24/7 TV news websites: Part 8 - Russia Today
Over the last week or so I've been reviewing the Web 2.0 credentials of the websites of the 24/7 news channels most widely available in English in Europe. Some of them, like the BBC, CNN, France 24 and ITN have several features which echo the most recent developments on the internet. Others, like Al Jazeera and Euronews are much more static old-fashioned affairs.
Today I wanted to look at the English language version of the Russia Today site. The site was launched in 2005, and also has Russian language and Arabic editions available.
Russia Today publishes content in the RSS format, but doesn't make it especially easy to find. Promotion for the feeds on the homepage consists of a small text link at the foot of the page, and the main feed is not auto-discoverable.
Russia Today doesn't seem to offer any feeds other than the main index. I thought the most likely place to find information would be under 'Extras', since the RSS link leads directly to the feed. However, 'Extras' simply offered a set of Russia Today wallpapers.
Russia Today does not carry any content that it describes as 'blogs'.
Users are not able to add comments directly to story pages on the Russia Today site. There, is though, a message board. Called 'Get it off your chest', the message board can be found be selecting the 'Feedback' tab in the horizontal global navigation at the top of the page.
The message board is divided into broad categories, with threads that are editorially iniated rather than user-driven.
Topics are promoted around the site, with quote boxes in the right-hand navigation of story pages highlighting relevant debates.
The message board does not seem a hive of activity, and at the time of review, many of the threads on the message board homepage had not had a contribution for more than a month.

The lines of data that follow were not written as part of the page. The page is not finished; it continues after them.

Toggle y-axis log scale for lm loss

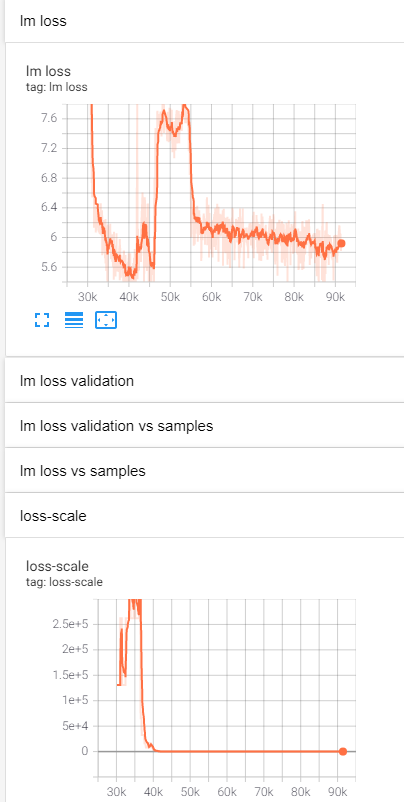(x=74, y=321)
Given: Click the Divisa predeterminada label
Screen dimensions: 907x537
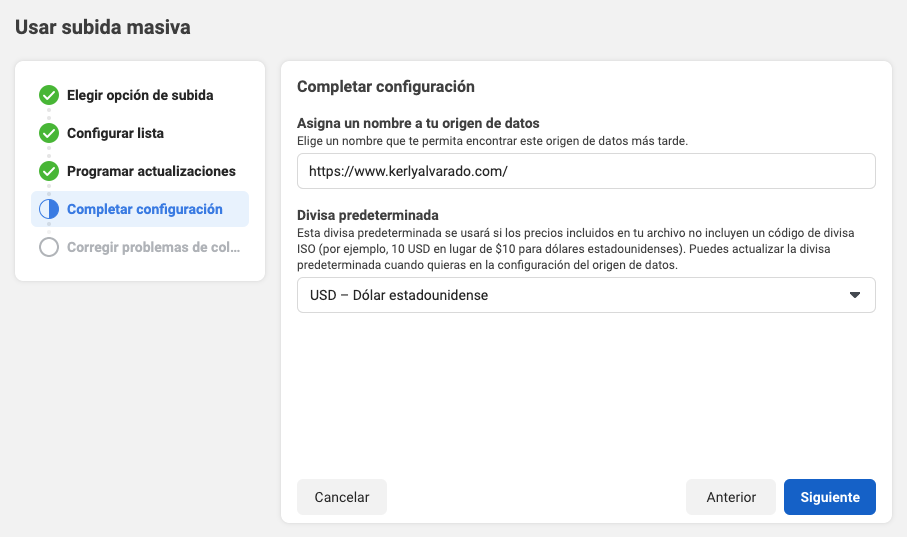Looking at the screenshot, I should click(x=367, y=215).
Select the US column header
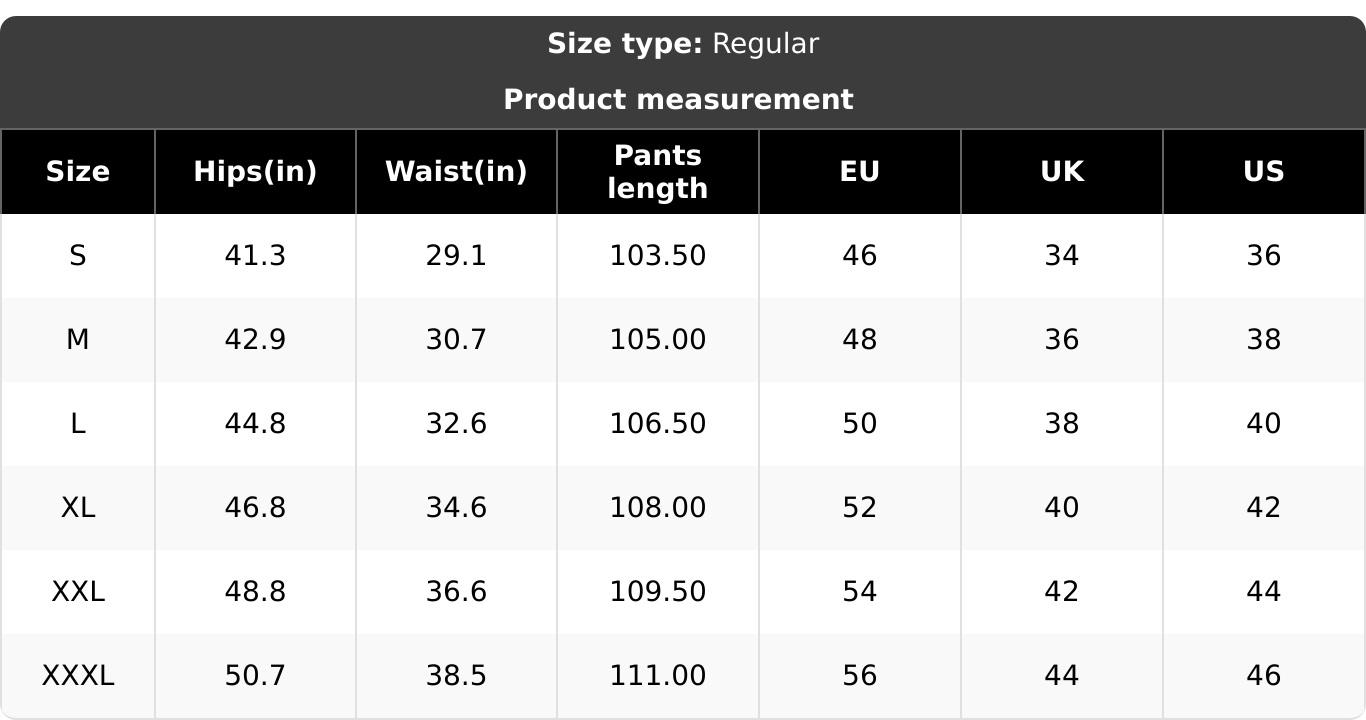Viewport: 1366px width, 720px height. (x=1264, y=172)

Russia Today features the 'RT asks' vote on their homepage. Users are able to see the current results without casting a vote themselves by clicking a text link underneath the available options.
Only one social bookmarking link is included at the foot of stories on Russia Today, to the del.icio.us service. It takes the form of a text link rather than a graphical call-to-action. In fact, the link is not distinguished in any way from the regular body style of a story, making it easy to overlook.